Arin Greene, MD, MMSc

 

If we’re going to be operating, they want to know (like anybody else would) the nature of the procedure. How long it’s going to take, what things are going to look like afterwards, whether symptoms are going to go away, whether the bleeding is going to stop, whether the pain is going to go away, when they’ll be able to walk, and interestingly, I often have to answer the question with, “I don’t know,” because I have a choice; I can either lie or I can say, “I don’t know,” because a lot of the operations I do are custom operations. No two patients are alike with these malformations; there are patterns and depending on the body part and the type of lesion, I know from my experience I’m going to approach it a particular way, but I have to customize it and tailor everything to the patient’s specific anatomy. I very commonly tell families “I don’t know and I make it up as I go along” which sounds like something that you wouldn’t want your doctor saying to you, but in my experience it’s actually been quite reassuring to families because it’s honest. If you say “I don’t know,” when doctors aren’t supposed to say “I don’t know”, then you must be being honest, and I have found ways of expressing this in ways that actually exude confidence.
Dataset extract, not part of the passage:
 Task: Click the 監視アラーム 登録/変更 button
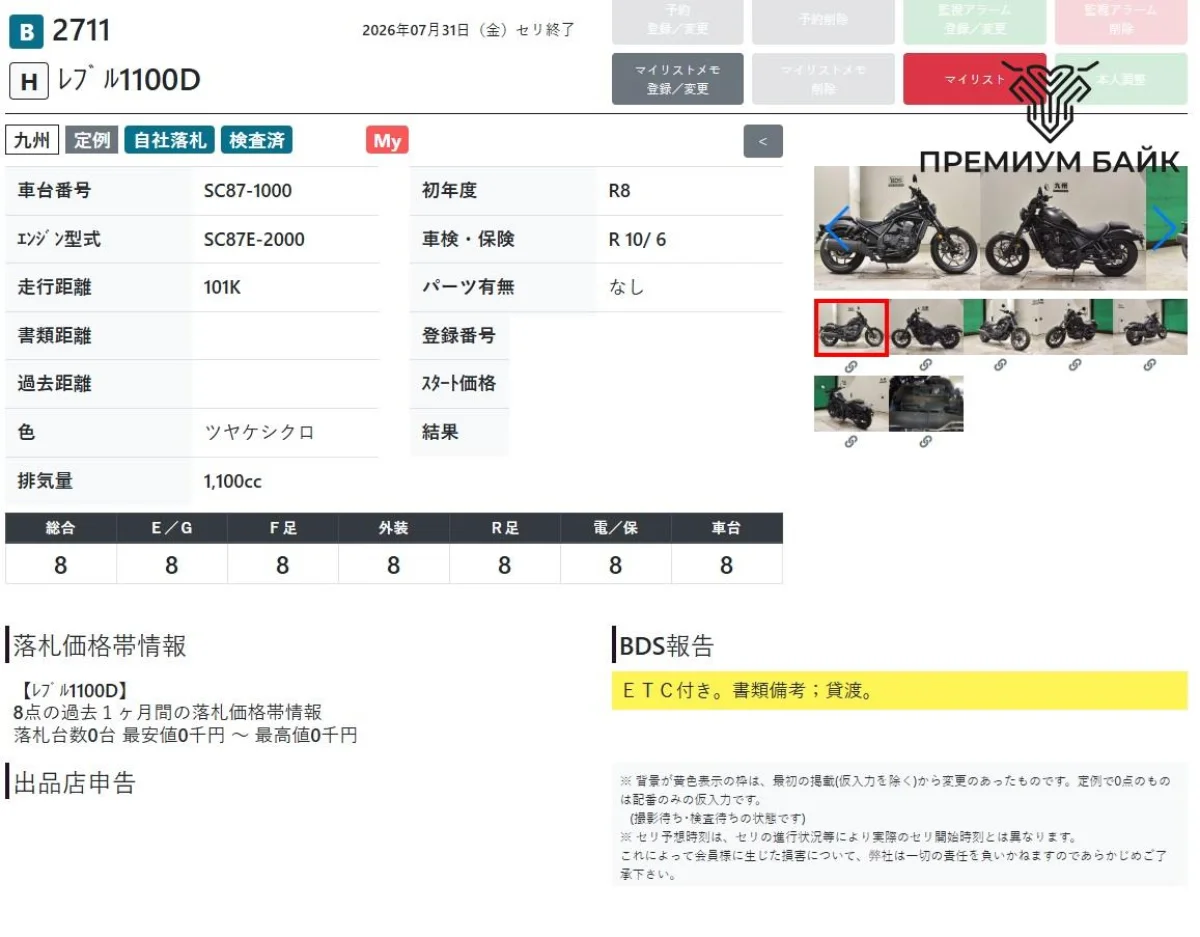(x=974, y=20)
It’s, “I don’t know or I’ll make it up but based on our large experience, I think this and this and this, and the only promise I make is that we’ll do our best and I’ll treat your child as if it was my child,” which I find reassures families.

Steven Fishman, MD

 

What is the follow-up process for a patient after having surgery?
Patients usually follow-up 2-3 weeks following the procedure, often to remove sutures and discuss scar management.

Arin Greene, MD, MMSc

 

Are patients ever resistant to surgery?
I almost never talk a patient into an operation. Sometimes they’ve talked me into an operation because I’m uncertain that there’ll be enough benefit that they’re going to be happy. I sometimes think that patients feel if they have an operation, it’ll make everything perfect. I worry that they have unrealistic expectations, so my job is sometimes to control their expectations and then see if they still want the operation. Very rarely would I sort of push somebody into an operation; these are not cancers. One of the most effective ways for patients to decide is to have them meet other patients who have been through similar situations, and the patients will convince each other.

Steven Fishman, MD

 

How do families generally respond when you present surgery as the next treatment option?
Families are always concerned about potential complications when it comes to surgery. However, in general, families are very receptive. You can tell whether families are amenable to surgery just by talking to them; some parents are automatically against it and do not want to put their child through it. As the surgeon, you are not going to push them unless it is going to make a huge difference. Many of the operations I do are quality of life operations since there are not many life-endangering problems in the extremities. This is not the case for anomalies in the head, neck, and the heart, lung, and abdominal viscera.